Gamzee smirked, "I didn't know my honking all up and motherfucking affected you like that, bro."
Karkat's face lit up bright red. "It doesn't, you fuckass."
"Are you sure? Maybe we can go to the horn pile and have sloppy makeouts, then." Gamzee honked.
"Well, what about Terezi?" Karkat reminded him.
"Well, what about Terezi? I'm so lonely. Even Tavbro won't have sloppy makeout time with me." Gamzee pouted.
"Ehh..." Karkat groaned, "But, what if I'm just...bad?"
"Then I'll give you some of my motherfuckin' pie, man! No big." Gamzee draped his arm over Karkat's shoulders, and whispered, "So...you in or what, motherfucker?"'
"Don't want that shit...and...I guess..." Karkat bit his lip.
Gamzee shrugged, "Suit yourself, more pie for me. Anyways," he looked around, "where did I put that motherfuckin' horn pile?"
"Wasn't it in the corner?" Karkat asked.
"Maybe, but all there is now are a bunch of potions." Gamzee rubbed his chin thoughtfully.
"All those are, are blood." Karkat glared at him.
"Naw man, those are potions, and those potions are miracles." His smile was dopey and full of sopor.

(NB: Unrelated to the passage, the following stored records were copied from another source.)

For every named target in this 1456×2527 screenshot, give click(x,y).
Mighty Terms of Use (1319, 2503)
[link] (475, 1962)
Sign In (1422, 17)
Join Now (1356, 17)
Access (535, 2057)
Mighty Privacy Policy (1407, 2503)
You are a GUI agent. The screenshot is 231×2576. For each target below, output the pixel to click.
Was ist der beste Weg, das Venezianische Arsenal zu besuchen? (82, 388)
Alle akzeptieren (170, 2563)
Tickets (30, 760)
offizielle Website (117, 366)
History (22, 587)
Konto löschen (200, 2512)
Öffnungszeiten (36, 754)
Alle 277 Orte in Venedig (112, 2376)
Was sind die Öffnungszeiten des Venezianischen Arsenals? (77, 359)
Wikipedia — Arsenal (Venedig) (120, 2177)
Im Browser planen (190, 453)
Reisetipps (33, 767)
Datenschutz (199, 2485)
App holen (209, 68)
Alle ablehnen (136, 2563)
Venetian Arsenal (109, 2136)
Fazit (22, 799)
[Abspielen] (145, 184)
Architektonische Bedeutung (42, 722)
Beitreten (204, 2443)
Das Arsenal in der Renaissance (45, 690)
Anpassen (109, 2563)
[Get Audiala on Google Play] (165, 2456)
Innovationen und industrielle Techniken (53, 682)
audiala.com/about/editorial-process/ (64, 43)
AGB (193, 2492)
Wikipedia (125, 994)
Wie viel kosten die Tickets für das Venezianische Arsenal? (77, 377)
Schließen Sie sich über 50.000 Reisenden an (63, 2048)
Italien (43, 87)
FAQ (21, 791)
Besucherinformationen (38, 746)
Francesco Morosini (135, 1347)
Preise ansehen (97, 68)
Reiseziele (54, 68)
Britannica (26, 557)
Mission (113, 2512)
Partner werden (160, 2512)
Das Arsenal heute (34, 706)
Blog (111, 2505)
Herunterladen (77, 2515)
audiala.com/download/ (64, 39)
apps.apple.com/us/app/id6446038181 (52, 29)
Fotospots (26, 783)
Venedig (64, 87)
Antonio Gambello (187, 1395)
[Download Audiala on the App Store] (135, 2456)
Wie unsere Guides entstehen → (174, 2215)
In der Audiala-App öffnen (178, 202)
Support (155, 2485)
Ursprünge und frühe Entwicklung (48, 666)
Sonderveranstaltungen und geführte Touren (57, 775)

"Whatever," Karkat looked at him, and blushed a little more.
"I guess if we can't find my horn pile, we'll just get our motherfuckin' jam on this pile of potions...or pile of miracles." Gamzees hands imitated a rainbow, and he had a look of awe in his eyes. Karkat just laughed and hugged him. "Aww, you adorable as fuck motherfucker." Gamzee hugged Karkat back and nuzzled into his hair. Karkat laughed awkwardly and kissed Gamzee's neck lightly. "Let's just find the horn pile, okay?"